* **Data for the task**:
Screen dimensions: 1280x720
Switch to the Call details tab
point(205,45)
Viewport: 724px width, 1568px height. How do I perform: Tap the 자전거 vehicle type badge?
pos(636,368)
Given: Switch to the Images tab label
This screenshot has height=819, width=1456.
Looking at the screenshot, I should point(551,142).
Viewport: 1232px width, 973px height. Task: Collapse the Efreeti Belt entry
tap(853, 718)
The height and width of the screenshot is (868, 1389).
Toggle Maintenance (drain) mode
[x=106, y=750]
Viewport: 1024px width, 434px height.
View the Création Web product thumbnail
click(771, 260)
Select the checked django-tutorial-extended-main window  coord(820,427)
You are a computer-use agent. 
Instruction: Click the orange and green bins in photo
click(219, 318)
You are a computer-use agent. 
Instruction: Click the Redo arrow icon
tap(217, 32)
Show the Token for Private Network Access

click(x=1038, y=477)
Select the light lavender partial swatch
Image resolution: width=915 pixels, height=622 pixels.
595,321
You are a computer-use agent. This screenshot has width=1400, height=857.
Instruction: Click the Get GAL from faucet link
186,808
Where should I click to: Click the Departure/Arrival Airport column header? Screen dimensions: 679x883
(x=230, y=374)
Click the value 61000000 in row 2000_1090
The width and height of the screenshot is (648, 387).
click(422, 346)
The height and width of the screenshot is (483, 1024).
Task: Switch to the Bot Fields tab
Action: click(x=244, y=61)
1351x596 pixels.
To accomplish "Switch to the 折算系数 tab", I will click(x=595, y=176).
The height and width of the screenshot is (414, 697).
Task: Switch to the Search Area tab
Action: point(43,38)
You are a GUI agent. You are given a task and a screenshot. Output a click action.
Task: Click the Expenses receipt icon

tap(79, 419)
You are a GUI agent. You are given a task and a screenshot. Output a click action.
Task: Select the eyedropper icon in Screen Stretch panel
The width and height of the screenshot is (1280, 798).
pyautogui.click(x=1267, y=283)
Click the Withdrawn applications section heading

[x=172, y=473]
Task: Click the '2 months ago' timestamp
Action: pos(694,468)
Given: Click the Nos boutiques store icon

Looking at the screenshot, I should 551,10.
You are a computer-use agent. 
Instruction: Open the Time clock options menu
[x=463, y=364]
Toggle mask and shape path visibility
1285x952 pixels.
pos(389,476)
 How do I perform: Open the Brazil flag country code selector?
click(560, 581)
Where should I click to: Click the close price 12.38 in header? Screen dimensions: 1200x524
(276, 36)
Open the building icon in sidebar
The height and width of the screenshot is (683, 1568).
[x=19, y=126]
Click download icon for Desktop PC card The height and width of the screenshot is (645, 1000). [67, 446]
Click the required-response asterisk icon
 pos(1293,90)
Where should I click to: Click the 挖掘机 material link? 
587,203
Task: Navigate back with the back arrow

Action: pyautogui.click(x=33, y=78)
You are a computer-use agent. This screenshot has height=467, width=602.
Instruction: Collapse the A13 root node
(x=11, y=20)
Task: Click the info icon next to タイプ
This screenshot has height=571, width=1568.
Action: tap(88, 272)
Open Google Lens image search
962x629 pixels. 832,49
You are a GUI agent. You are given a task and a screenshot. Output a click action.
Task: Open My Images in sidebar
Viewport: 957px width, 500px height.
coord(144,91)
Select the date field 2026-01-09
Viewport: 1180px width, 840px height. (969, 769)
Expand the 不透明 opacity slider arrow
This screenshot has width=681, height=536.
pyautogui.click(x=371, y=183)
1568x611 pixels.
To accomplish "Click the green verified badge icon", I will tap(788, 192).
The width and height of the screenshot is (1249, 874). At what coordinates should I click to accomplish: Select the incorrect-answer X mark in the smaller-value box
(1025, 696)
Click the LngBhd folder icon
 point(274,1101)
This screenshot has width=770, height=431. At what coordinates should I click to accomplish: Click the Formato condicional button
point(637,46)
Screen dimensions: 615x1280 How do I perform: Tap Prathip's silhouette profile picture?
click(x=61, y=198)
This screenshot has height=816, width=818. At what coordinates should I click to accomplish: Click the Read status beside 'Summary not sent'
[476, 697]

* **Prompt**:
What are the exact lines from the beginning of the material through the line containing "Click the value 61000000 in row 2000_1090"? Write out those lines alone.

* **Response area**:
Screen dimensions: 1280x720
Switch to the Call details tab
point(205,45)
Viewport: 724px width, 1568px height. How do I perform: Tap the 자전거 vehicle type badge?
pos(636,368)
Given: Switch to the Images tab label
This screenshot has height=819, width=1456.
Looking at the screenshot, I should point(551,142).
Viewport: 1232px width, 973px height. Task: Collapse the Efreeti Belt entry
tap(853, 718)
The height and width of the screenshot is (868, 1389).
Toggle Maintenance (drain) mode
[x=106, y=750]
Viewport: 1024px width, 434px height.
View the Création Web product thumbnail
click(771, 260)
Select the checked django-tutorial-extended-main window  coord(820,427)
You are a computer-use agent. 
Instruction: Click the orange and green bins in photo
click(219, 318)
You are a computer-use agent. 
Instruction: Click the Redo arrow icon
tap(217, 32)
Show the Token for Private Network Access

click(x=1038, y=477)
Select the light lavender partial swatch
Image resolution: width=915 pixels, height=622 pixels.
595,321
You are a computer-use agent. This screenshot has width=1400, height=857.
Instruction: Click the Get GAL from faucet link
186,808
Where should I click to: Click the Departure/Arrival Airport column header? Screen dimensions: 679x883
(x=230, y=374)
Click the value 61000000 in row 2000_1090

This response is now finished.